# [Page extract]

────────────────

Invasive Species Compendium

Detailed coverage of invasive species threatening livelihoods and the environment worldwide

Abstract

Prey-associated head-size variation in an invasive lizard in the Hawaiian Islands.

Abstract

Biological invasions are recognized as a primary driver of large-scale changes in global ecosystems. This study addresses ecomorphological variation in head size within and among populations of an ecologically destructive invasive predator, and evaluates the potential roles of environmental components in phenotypic differentiation. We used four size-corrected measurements of head morphology in Jackson's chameleons, Trioceros jacksonii xantholophus (N=319), collected from multiple Hawaiian Islands to assess phenotypic variation among and within islands. Results of analysis of variance (ANOVA) comparing chameleon head size (PC1) among islands revealed significant differences (mean difference >5%) associated with variation in both rainfall and diet composition using Mann-Whitney U-tests and chi-squared analyses. These results suggest that morphological differentiation among populations from different islands has occurred over a relatively short ecological timescale, and is likely the result of ecomorphological adaptation to differences in exploited prey hardness. Intra-island allopatric population variation, however, was also detected in this study. Although we might expect that genetic change is the more likely explanation for differences between islands than within, and that plasticity may be more likely an explanation for the within- than the between-island differences, it is also possible that both within- and between-island patterns are the results of genetic change, or of plasticity.

────────────────

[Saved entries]

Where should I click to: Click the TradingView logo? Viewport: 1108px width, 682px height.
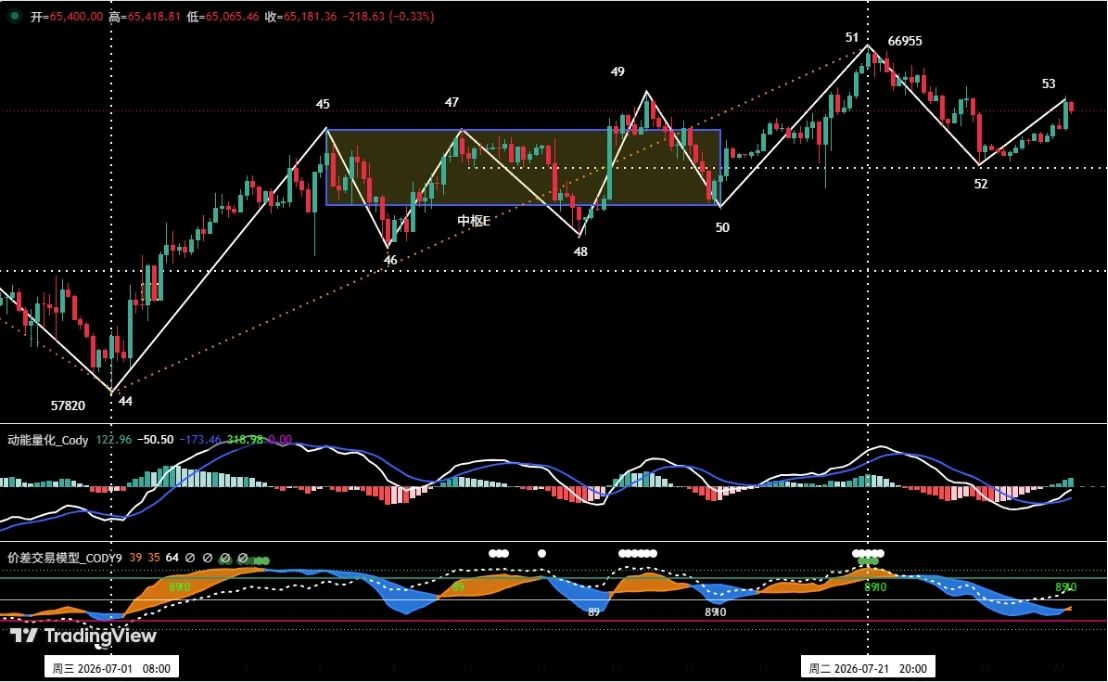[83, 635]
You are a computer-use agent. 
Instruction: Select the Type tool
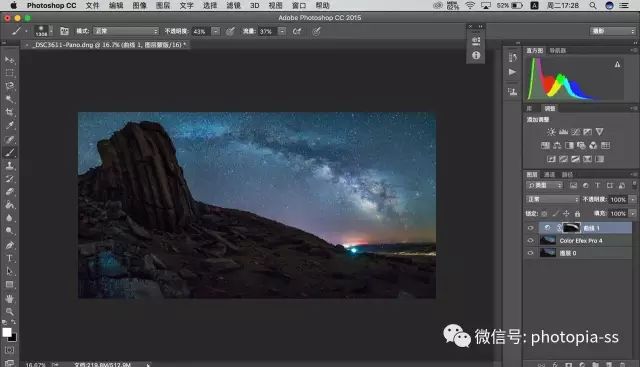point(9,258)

────────────────

# [Task directions]
Return, word for word, the part of the abstract on chameleon head size that opens with the words containing "Invasive Species Compendium" and closes with "the Hawaiian Islands.". Rely only on the abstract on chameleon head size, not on the listing.

# [Answer]
Invasive Species Compendium

Detailed coverage of invasive species threatening livelihoods and the environment worldwide

Abstract

Prey-associated head-size variation in an invasive lizard in the Hawaiian Islands.